Better data analysis could help health systems manage operations. Los Angeles-based Cedars-Sinai uses AI to monitor local health data to better predict bed capacity and supply needs when infectious disease cases spike, according to the report. The health system said the AI was 85% to 95% accurate in modeling bed needs for illnesses like flu and COVID-19.

However, the healthcare sector will need to manage new challenges as it implements AI, including increased vulnerability to cyberattacks and data breaches. 

Cyberattacks are already a serious risk to hospital operations, sometimes cutting off access to critical technology systems and forcing hospitals to delay care or divert emergency cases. Healthcare organizations are already bulking up their cybersecurity budgets and personnel as threats rise, according to a report published this spring by Moody’s.

Increased risks from AI should push health systems to boost their cyber defense spending too, and they may need to navigate new regulatory challenges as they implement AI as well. 

“[...] The deployment of AI in clinical settings requires careful human oversight to address issues like incorrect responses and the risk of perpetuating biases present in the data, leading to potential legal and equity concerns,” the report’s authors wrote.

Health systems will also need to respond to AI use by insurers.

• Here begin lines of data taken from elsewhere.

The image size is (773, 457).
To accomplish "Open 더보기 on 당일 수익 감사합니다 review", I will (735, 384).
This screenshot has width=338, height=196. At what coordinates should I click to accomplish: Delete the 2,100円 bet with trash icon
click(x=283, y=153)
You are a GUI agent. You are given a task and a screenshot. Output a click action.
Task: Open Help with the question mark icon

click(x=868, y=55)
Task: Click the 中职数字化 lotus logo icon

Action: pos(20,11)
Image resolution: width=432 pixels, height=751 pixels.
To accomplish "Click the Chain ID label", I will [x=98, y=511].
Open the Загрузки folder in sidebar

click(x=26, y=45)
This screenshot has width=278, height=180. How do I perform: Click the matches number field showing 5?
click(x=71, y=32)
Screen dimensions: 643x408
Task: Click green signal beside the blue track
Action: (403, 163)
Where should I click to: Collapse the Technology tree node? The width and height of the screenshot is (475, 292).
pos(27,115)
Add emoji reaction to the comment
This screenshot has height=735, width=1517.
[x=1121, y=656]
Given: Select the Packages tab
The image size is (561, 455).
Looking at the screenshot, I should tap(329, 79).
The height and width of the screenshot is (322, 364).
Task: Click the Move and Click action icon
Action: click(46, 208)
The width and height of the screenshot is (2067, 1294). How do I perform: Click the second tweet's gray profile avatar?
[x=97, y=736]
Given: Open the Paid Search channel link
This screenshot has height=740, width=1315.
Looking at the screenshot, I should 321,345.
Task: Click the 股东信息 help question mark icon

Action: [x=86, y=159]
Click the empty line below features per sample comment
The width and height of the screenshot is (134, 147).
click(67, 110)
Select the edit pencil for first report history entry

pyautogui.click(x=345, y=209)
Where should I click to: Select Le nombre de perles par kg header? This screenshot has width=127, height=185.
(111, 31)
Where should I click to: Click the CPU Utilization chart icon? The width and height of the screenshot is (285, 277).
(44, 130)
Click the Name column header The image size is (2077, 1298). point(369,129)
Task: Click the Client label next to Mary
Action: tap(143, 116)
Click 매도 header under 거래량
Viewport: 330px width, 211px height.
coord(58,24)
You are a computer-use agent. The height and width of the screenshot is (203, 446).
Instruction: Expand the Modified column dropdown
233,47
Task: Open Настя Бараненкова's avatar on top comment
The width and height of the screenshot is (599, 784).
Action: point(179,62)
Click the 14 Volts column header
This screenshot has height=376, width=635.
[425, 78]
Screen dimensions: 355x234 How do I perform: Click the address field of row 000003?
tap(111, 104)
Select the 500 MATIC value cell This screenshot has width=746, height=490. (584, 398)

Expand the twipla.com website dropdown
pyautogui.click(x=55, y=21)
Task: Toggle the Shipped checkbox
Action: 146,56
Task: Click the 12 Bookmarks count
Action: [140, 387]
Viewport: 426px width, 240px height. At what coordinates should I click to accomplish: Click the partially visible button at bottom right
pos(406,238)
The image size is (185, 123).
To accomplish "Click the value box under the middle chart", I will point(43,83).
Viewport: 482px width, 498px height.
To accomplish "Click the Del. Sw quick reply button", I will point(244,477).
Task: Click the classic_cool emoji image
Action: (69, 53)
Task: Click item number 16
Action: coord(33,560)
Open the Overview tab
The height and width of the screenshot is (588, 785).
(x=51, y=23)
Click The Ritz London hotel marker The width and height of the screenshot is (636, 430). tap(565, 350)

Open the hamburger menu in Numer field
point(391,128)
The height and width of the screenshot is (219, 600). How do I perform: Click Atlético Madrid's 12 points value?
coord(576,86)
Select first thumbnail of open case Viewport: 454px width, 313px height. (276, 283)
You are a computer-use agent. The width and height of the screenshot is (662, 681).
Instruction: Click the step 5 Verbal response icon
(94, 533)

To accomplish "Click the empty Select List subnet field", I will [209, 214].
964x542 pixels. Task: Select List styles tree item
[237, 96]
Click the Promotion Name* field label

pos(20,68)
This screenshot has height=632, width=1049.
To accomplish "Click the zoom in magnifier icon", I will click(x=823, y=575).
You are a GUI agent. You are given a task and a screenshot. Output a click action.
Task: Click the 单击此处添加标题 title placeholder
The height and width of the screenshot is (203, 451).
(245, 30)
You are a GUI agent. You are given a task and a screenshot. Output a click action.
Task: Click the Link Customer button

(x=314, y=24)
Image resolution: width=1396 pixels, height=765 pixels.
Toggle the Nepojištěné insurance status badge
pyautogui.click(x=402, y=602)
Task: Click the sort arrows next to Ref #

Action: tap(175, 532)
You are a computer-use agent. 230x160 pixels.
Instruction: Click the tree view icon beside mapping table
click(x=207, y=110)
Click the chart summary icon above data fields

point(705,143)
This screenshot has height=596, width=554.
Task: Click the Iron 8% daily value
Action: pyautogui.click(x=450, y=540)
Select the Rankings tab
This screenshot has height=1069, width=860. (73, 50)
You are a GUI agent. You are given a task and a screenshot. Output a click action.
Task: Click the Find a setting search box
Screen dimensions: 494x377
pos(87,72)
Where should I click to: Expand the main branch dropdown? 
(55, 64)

Payers are already using AI to adjudicate claims, automatically denying late claims or those that don’t follow strict coding standards, according to Moody’s.

Lawmakers have previously criticized Medicare Advantage plans for using algorithms to delay or deny care that would have been covered under traditional Medicare, and some insurers have faced lawsuits over the practice. Providers will likely have to invest more time and funds in revenue cycle management to make up for increased claims denials.